Stocks and Bonds

Looking for Historical Stock Prices? Use New York Times and/or Wall Street Journal old issues in their archives.

NYTimes articles giving stock prices and M&A news, going back several decades, can be found in our database, Gale In Context: Opposing Viewpoints but the content is random. Search using the company name as a keyword.

The Allen County Public Library has databases of historical newspapers. 

Financial Filings

Public? Private? Parent?

If you are unfamiliar with a company, a good place to start is the free content on D&B Hoovers. Search the company name and the results usually will reveal whether the company is public, private, or a subsidiary of another company - and give its name.

Public Companies

Any company whose stock is publicly owned and traded must provide investor information, and most do so right on their corporate website. Using any search engine, search [company name] corporate then find the Investor section. 

Private companies sometimes provide financial information for public relations purposes, look for About Us or similar on their website

U.S. Securities and Exchange Commission search engine EDGAR

All companies whose stock is publicly traded in the United States must file financial reports with the SEC. Their most current filings will be here. 
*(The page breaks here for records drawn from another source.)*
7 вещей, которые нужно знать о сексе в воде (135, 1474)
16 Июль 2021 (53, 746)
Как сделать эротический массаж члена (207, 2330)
Doing Research on Companies

Read this Blog post from the Library of Congress explaining the research process on companies present and defunct, with links to business research resources

Company Profiles, SWOT analyses, and case studies

Find company profiles in the library's subscription database, Entrepreneurial Studies Source. Use the tab at the top of the search screen to select Company Profiles, then enter the company name. To find SWOT analyses and case studies as well as profiles, use the general search box. Enter the company name or its ticker symbol.

You can also find some company case studies on Google Scholar. Be sure to put the company's name into quotes when searching: "The Gap"

Company Patents and Trademarks

How do you know the company owns intellectual properties worth investing in? Search the United States Patent office. Use the Quick Lookup to search by company name or individual's name.